An Icon Among Many

We're in the midst of the busiest travel season of the year, when people throughout the country make their way home by planes, trains, and automobiles, to spend the holidays with family and friends.

If travelers happened to be flying American Airlines during this Thanksgiving holiday, they may have read about another woman who went back to her roots to see, well, its roots.

Cathy Booth Thomas, South Dakota native and writer for the in-flight American Way Magazine, discussed her trip back home in the article American Heroes, where she spent some time with several farmers throughout South Dakota, in order to show her appreciation and gain some understanding of that forgotten icon: the American farmer.

Home to 44 million acres of land in farms, South Dakota boasts a thriving agricultural industry, worth $19 billion for the state alone. Among the 17 million acres planted to field crops each year, corn, wheat and soybeans dominate with nearly 13 million acres planted, producing nearly $5 billion in directs sales in 2009.

But farming isn't all production and profits.

"...Did I mention the unpredictable weather?

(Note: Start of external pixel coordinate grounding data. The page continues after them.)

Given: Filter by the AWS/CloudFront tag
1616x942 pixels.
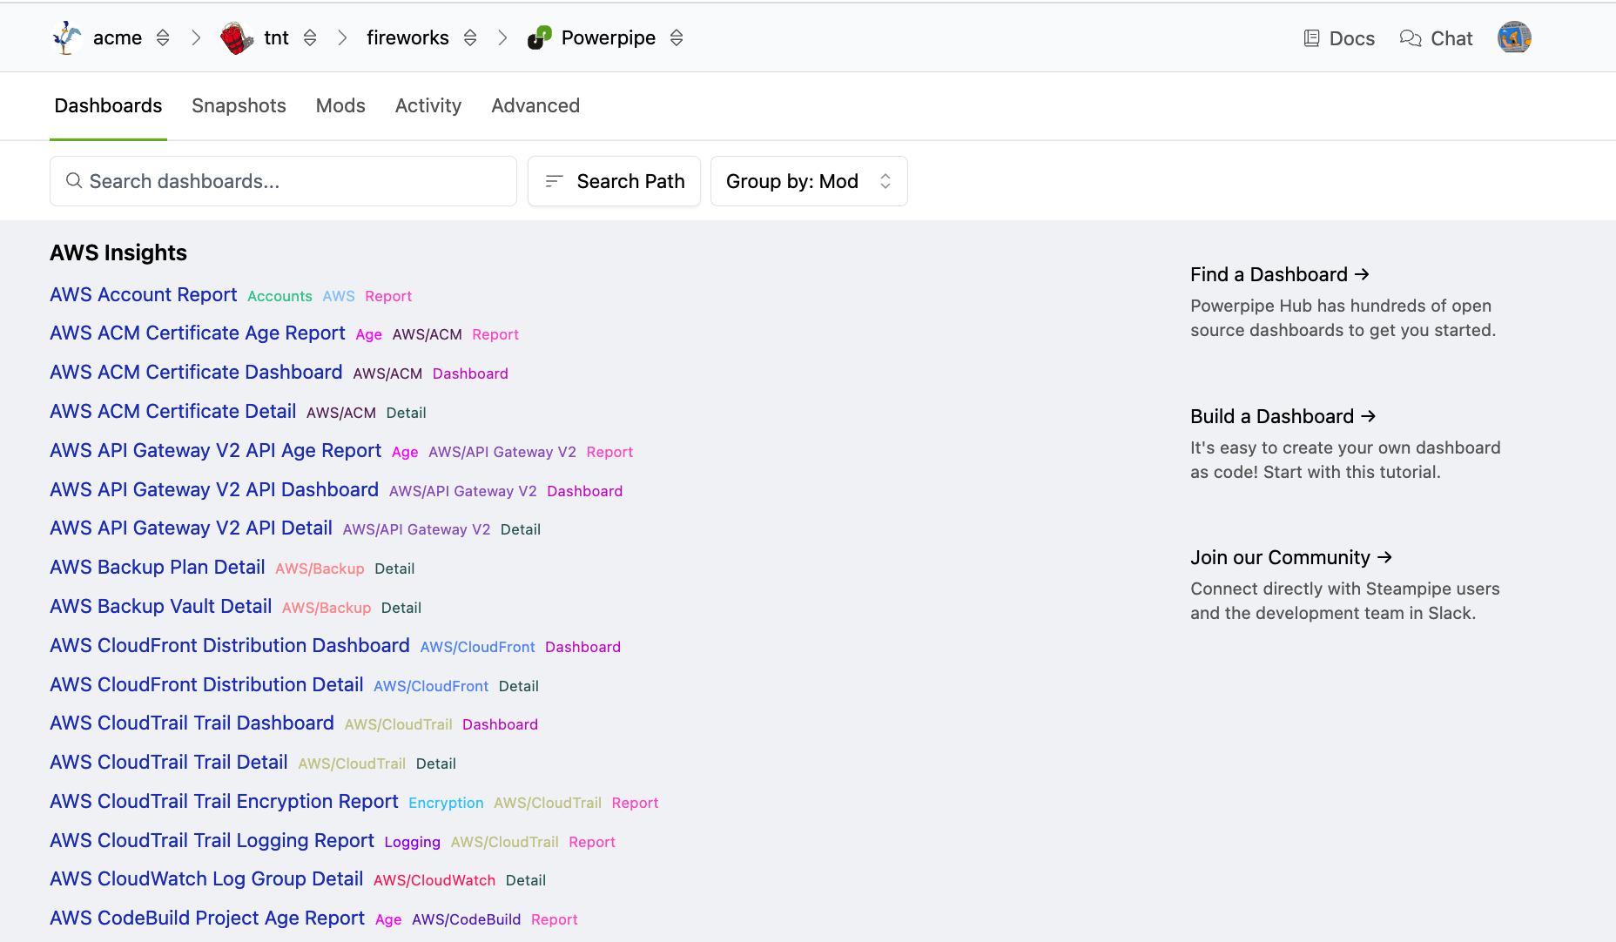Looking at the screenshot, I should pyautogui.click(x=477, y=647).
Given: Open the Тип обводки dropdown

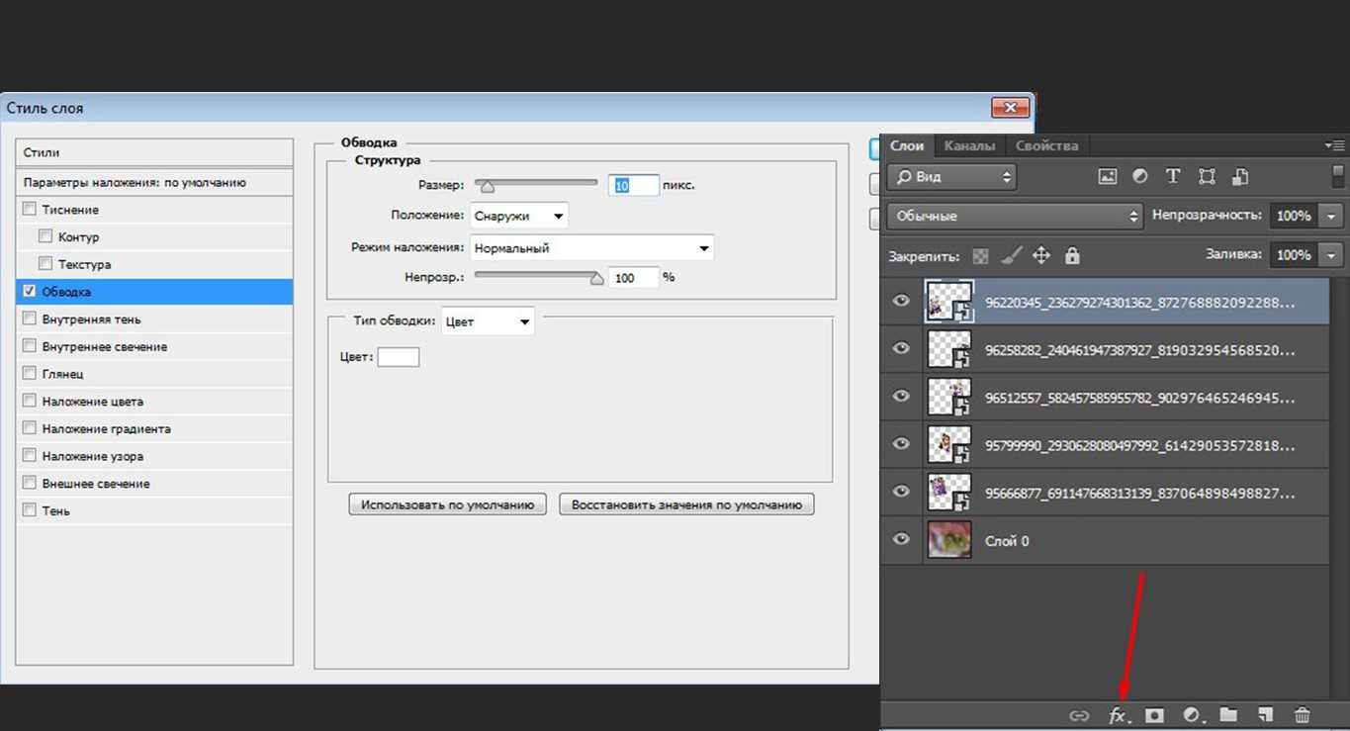Looking at the screenshot, I should click(x=487, y=321).
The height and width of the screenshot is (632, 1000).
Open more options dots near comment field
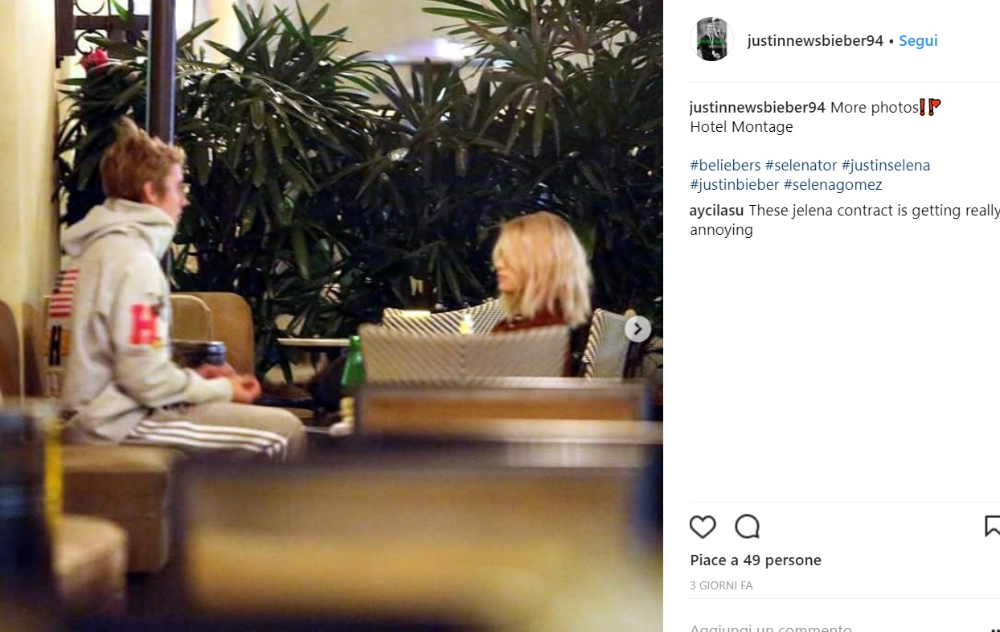coord(995,629)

The gyrating markets?" Thomas writes after spending the day with a farming family in Bowdle who had just invested $300,000 in a new harvester that may or may not be necessary in the coming year.

Soy Bean Farmer

While there have been significant advances that have made agriculture more efficient, it is an industry that will always be susceptible to events out of anyone's control.

When natural disaster strikes, or the markets take a sudden turn, a strong farm safety net is what these South Dakota families rely on to keep them in business and food on our tables.

Agricultural exports are projected to bring in more than $107 billion this year, up 11 percent from 2009. That's a much-needed economic engine and jobs creator that Washington should strive to protect, yet some policy makers continue to promote fixing the one thing that's not broken.

"You eat Cheerios or Wheaties? You eat our grain," stated Evan Harr who farms the 160 acres of land that Thomas's family used to own in the 1930s, a good start to the 7,000 acre target which he hopes to farm efficiently one day. "You eat ham, steak, pork or chicken? Well, it was probably raised on our feed."

And, "That turkey you're going to eat this Christmas?" Thomas continues. "Fattened on soybean meal. It's the world's primary source of protein, consumed not only by you but also possibly by your pet and by that piece of farm-raised fish you may be thinking of having for dinner."

The products of U.S. farming are so essential in our daily lives but unfortunately, some have lost sight of this and who makes it all happen.

That's why Cathy Booth Thomas's work is so important.

Because it is our hope that the day never comes when the farmers of South Dakota join the ranks of Mount Rushmore and Crazy Horse. We need to appreciate and promote the role they play today so that we're not waxing nostalgic at their memorial tomorrow.